Clinical Trial Manager
Clinical Trial Manager
As the Clinical Trial Manager (CTM), you will direct and oversee all aspects of the clinical trial from site selection through study close-out with particular emphasis on study management and monitoring and how these two functional areas interact and are coordinated with data management, biostatistics & reporting and project management. The CTM shall have a direct pulse on the overall conduct of the trial and serve as the primary point of contact for the project team on planning and execution of the trial.
Specific responsibilities shall include the following:
• Partnering with other internal staff and contractors within Clinical Operations, coordinate drafting of the protocol, protocol amendments, informed consent form templates, manual of operations, communication and rollout of new study procedures to the project team and investigative sties, updates to www.clinicaltrials.gov, current investigator site list, maintenance of the TMF, monthly site newsletters and protocol deviation tracking.
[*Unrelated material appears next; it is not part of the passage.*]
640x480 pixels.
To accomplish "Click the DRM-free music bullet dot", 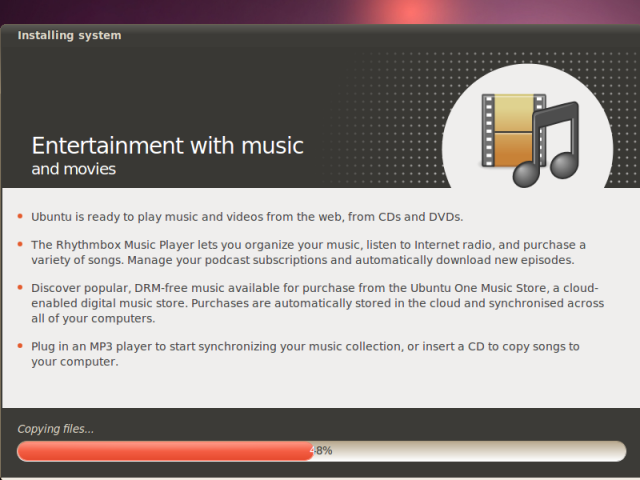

• Ensure the success of the clinical trial by selection of appropriate sites, executing successful investigator’s meetings, implementing effective recruitment strategies and communicating with sites, either directly or indirectly via contract clinical research associates, through a communication escalation plan.
• Provide technical and study-specific input into essential documents and other study operational documents created internally or by external third-party vendors. Study documents shall include, but not be limited to, the following: communication plan, monitoring plan, study management plan, site recruitment plan, clinical supply plan, data management plan, data validation plan, and statistical analysis plan.
• Coordinate and lead efforts with the appropriate internal and external parties in finalizing content, organization and structure of study-related procedures manuals, such as the PET acquisition protocol, pharmacy manual and patient recruitment materials including all aspects of implementation.
• Train, both initial and ongoing training as needed, contract clinical research associates (CRAs) on all technical aspects of the protocol and all operational procedures in order for the CRAs to carry out their function and for the CRAs to perform the various types of visits (Pre-study Site Visits, Site Initiation Visit, Site Close-Out Visit) in an effective manner.
• Provide all necessary tools and materials (e.g., slide decks) for the CRAs to perform all the various types of visits.
• Set protocol-specific agenda items for the routine CRA call and participate in discussion of study updates and timelines, answer any questions, and seek feedback from the CRAs on protocol-specific issues and concerns.
• Help implement new administrative procedures with the contract CRAs, including the following: (a) expectations of contract CRAs taking a more active role in site management to include weekly site interactions on recruitment and screening efforts and collection of data that is rolled up into a master weekly spreadsheet and available no later than close of business on Friday to the project team; (b) proactively scheduling monitoring visits well in advance including visits to discuss recruitment efforts and action plans around recruitment; and (c) expectation and standard practice of providing final confirmation letter, draft trip report and draft follow-up letter on or before invoicing for billable hours for that particular monitoring visit.
• Partnering with staff and contractors/vendors within Clinical Operations, coordinate study-specific tools and templates including confirmation and follow-up letter templates, annotated trip reports, trip report and monitoring visit trackers, core lab trackers, electronic data capture authorization of user access and user privileges, source document worksheets, etc.
• Coordinate monitoring efforts around any and all data cuts (e.g., data cutoff for data monitoring safety committee, IND annual reports, interim analysis).
Preferred educational background and skills required:
• Bachelor’s Degree and/or equivalent with 6-10 years of clinical research experience in the biopharmaceutical industry.
• Working knowledge of FDA regulations, DIA Reference Model and ICH guidelines regarding GCPs.
Knowledge, Skills and Attributes:
• Proven ability to multi-task and prioritize.
• Well-organized, detail-oriented, possess a sense of urgency.
• Team-oriented with very good communication and interpersonal skills.
• Excellent computer skills in the following programs: MS Outlook, Project, Word, PowerPoint and Excel.
• Some travel may be required to sites or to study-related meetings.
• This is an office-based position in San Diego, California.
• Level of this position can be adjusted to Senior or Associate Director depending on background and depth & breadth of prior experience.